◆ TASK TO COMPLETE ◆
Check each line of the records below and collect those that include the word "field".

◆ EXTRACTED RECORDS ◆
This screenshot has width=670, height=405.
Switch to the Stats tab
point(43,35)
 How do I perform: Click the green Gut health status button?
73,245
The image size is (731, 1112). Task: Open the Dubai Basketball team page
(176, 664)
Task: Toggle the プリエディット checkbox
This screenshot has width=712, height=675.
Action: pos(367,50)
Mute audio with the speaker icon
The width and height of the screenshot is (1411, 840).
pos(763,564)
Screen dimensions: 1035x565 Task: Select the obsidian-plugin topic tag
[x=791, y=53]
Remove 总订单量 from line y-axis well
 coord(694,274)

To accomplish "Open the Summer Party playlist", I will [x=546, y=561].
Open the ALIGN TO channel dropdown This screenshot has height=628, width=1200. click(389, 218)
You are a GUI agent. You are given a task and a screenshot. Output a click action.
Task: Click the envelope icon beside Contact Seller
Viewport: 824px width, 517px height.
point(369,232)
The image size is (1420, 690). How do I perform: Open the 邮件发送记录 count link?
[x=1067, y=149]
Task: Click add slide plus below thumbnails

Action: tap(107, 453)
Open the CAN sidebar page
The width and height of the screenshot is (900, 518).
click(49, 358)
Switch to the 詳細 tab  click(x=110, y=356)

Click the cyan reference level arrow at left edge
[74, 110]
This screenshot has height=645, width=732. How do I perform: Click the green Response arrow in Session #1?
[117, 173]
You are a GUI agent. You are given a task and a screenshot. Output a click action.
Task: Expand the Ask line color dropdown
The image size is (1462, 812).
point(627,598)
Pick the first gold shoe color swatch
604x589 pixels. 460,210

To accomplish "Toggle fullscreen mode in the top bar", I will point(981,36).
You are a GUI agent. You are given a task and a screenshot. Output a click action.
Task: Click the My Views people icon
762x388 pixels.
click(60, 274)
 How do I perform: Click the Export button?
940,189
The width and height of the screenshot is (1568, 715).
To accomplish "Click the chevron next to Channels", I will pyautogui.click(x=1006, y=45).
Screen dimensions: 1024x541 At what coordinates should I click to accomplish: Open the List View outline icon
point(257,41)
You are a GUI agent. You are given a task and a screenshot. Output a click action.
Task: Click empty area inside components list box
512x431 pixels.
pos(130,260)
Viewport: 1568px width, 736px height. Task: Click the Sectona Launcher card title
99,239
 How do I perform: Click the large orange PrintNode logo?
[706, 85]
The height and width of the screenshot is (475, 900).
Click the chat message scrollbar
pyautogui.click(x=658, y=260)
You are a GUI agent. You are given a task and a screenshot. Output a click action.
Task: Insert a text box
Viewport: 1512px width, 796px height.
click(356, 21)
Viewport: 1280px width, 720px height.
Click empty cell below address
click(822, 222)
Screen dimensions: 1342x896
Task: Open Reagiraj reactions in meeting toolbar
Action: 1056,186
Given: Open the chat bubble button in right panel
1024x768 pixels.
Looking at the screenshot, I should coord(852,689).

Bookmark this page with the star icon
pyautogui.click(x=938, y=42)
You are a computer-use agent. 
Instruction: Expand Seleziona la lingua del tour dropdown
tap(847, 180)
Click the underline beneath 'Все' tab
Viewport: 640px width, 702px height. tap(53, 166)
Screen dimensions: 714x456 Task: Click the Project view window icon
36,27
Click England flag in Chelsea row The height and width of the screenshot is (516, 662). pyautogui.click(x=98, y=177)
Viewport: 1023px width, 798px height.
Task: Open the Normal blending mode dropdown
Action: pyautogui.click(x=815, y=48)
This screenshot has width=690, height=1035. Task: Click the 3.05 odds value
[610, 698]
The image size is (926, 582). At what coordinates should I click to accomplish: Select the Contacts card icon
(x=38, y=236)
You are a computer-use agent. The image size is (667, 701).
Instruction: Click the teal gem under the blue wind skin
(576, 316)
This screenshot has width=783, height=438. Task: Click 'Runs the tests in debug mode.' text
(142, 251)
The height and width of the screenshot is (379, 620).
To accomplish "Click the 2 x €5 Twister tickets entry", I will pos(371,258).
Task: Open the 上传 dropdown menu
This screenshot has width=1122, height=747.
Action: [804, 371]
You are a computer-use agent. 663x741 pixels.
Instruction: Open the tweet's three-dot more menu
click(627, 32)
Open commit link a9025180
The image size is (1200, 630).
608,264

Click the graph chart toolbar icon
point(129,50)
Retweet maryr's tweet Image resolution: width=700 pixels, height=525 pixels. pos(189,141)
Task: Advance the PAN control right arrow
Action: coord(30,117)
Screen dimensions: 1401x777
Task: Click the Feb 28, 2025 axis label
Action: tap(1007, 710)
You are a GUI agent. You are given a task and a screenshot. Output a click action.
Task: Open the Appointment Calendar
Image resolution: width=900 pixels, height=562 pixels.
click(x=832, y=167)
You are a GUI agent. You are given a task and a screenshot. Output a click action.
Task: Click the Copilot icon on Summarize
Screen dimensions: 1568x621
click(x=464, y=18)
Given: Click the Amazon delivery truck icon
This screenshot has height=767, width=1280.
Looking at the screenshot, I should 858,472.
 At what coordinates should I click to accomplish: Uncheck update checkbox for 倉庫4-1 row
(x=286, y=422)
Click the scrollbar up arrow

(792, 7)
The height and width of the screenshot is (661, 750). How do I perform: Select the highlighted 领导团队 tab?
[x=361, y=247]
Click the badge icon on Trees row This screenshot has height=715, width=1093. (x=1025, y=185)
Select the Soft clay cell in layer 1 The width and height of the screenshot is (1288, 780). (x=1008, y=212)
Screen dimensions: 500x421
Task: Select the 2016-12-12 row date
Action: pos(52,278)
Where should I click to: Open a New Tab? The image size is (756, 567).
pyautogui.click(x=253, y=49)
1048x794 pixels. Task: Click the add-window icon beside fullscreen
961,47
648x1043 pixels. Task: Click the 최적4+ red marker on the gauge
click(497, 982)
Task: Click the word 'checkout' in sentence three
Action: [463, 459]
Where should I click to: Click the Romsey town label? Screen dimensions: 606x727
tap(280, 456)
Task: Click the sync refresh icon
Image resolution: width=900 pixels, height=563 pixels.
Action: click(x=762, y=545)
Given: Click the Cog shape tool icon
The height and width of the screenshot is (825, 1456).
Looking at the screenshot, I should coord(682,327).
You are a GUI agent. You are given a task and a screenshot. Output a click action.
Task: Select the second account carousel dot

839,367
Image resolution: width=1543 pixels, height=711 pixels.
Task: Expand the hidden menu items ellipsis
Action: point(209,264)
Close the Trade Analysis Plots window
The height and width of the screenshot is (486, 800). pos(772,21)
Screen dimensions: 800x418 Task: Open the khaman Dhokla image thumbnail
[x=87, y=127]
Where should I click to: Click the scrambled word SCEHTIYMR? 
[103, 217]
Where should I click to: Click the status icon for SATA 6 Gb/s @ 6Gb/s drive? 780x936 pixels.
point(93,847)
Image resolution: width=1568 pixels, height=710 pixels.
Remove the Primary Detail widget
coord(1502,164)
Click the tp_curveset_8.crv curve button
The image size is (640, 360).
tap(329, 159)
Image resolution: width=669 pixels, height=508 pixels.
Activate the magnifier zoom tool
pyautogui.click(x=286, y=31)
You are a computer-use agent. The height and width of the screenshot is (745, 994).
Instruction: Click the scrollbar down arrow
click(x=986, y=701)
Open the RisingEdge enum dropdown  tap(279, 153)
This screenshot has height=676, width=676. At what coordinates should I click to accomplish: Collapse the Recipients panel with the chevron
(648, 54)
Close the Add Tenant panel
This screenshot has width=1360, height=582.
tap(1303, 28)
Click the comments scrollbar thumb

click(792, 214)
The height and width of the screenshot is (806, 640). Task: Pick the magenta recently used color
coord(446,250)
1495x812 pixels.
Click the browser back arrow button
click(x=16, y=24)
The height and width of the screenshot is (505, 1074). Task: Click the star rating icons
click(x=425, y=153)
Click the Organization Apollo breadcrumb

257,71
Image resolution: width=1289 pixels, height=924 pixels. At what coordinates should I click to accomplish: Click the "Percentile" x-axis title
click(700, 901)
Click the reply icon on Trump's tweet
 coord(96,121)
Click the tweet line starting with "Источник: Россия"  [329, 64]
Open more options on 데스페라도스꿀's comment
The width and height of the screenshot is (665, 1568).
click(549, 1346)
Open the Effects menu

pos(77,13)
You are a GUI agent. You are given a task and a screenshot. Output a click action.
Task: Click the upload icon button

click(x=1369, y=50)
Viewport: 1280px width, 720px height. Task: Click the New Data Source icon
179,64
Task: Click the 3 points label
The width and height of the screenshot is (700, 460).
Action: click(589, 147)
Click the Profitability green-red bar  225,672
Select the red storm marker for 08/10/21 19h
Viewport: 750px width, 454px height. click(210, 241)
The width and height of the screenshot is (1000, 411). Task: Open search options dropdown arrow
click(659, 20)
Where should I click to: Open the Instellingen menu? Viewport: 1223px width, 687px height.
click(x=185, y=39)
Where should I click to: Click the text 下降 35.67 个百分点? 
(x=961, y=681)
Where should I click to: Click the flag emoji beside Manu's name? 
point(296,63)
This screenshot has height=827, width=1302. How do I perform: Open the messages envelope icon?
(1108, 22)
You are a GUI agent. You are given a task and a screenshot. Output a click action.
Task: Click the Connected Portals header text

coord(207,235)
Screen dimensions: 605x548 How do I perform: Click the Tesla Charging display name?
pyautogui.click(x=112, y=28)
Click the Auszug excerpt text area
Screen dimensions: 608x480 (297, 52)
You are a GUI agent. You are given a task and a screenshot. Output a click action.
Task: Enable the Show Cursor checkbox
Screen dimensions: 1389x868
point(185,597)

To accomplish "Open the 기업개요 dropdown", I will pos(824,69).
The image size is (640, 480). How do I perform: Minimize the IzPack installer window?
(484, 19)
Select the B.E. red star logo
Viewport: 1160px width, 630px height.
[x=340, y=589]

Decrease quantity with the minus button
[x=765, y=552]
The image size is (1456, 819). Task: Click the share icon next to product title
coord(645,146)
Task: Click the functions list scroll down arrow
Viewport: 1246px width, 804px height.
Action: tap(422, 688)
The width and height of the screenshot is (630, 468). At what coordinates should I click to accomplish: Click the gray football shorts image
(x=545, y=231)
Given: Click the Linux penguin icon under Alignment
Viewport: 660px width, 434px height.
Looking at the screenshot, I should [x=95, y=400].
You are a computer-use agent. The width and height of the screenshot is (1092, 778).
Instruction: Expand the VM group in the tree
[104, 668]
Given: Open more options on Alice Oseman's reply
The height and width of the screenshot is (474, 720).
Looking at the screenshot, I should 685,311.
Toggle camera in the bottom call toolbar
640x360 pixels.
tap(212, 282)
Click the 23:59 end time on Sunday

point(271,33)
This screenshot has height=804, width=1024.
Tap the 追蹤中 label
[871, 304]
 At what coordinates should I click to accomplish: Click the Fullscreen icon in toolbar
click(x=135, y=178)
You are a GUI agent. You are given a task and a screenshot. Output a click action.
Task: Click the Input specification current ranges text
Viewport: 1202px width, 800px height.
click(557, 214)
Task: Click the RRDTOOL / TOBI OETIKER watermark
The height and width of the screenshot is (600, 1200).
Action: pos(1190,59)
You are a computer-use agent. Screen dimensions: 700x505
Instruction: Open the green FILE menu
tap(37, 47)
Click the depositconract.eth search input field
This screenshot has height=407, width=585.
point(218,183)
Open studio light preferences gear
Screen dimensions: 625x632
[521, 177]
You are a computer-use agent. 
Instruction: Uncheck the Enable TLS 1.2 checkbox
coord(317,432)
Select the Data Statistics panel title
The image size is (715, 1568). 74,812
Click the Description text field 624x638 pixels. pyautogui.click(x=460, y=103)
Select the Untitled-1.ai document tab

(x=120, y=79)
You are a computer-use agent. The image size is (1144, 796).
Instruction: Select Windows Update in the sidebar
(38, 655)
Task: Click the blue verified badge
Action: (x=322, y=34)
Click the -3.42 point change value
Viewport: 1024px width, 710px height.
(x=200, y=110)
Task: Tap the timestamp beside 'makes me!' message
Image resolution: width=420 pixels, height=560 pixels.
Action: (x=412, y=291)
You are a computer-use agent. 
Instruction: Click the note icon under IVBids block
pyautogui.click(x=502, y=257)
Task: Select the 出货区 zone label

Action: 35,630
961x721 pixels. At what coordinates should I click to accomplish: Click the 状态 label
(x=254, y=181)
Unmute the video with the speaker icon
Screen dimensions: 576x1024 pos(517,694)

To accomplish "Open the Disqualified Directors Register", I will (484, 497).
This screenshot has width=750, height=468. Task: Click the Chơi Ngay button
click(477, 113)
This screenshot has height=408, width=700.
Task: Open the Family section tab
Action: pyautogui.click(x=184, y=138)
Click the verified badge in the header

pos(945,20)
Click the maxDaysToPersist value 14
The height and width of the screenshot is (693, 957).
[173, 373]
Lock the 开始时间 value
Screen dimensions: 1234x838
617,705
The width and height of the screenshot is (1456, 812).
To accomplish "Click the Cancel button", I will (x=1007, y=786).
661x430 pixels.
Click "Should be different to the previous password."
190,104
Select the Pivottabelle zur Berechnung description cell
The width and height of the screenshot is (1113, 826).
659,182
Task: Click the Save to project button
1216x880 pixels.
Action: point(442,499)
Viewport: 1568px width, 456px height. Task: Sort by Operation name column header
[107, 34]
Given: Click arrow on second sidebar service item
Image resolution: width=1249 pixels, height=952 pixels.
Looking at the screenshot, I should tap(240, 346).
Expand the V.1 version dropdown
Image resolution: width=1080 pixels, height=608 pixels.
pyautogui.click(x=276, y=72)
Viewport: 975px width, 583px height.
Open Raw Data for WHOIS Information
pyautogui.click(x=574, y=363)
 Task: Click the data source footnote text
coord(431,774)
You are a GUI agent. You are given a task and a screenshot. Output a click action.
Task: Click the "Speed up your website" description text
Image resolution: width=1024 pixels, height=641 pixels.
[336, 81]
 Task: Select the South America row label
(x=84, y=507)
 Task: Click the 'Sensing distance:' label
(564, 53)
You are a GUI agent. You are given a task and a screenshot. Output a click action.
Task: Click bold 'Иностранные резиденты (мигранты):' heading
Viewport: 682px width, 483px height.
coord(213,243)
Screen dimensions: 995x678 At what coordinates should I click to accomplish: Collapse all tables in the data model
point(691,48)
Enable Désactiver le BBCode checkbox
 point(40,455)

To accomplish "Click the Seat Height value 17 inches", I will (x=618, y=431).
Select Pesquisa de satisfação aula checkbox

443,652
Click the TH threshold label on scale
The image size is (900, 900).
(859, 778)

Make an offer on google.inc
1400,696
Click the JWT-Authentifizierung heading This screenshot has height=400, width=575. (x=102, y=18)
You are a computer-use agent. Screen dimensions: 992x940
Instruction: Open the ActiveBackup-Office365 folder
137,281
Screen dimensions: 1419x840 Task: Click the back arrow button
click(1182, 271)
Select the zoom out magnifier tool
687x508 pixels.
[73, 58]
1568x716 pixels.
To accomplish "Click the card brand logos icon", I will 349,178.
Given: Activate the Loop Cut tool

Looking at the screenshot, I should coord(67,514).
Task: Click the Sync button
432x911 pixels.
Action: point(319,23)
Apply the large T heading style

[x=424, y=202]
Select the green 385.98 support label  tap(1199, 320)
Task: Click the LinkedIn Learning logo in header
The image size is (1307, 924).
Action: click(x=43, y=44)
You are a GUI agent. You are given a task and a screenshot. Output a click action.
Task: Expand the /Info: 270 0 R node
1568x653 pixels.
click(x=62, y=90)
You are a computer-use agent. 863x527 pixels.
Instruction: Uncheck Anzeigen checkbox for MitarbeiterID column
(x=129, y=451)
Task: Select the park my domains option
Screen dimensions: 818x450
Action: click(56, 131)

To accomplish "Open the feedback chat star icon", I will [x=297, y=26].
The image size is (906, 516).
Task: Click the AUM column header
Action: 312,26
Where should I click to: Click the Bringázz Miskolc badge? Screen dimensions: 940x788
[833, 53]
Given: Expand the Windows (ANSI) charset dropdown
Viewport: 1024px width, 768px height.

◆ FINISHED TASK ◆
Click the depositconract.eth search input field
Click the Description text field 624x638 pixels. pyautogui.click(x=460, y=103)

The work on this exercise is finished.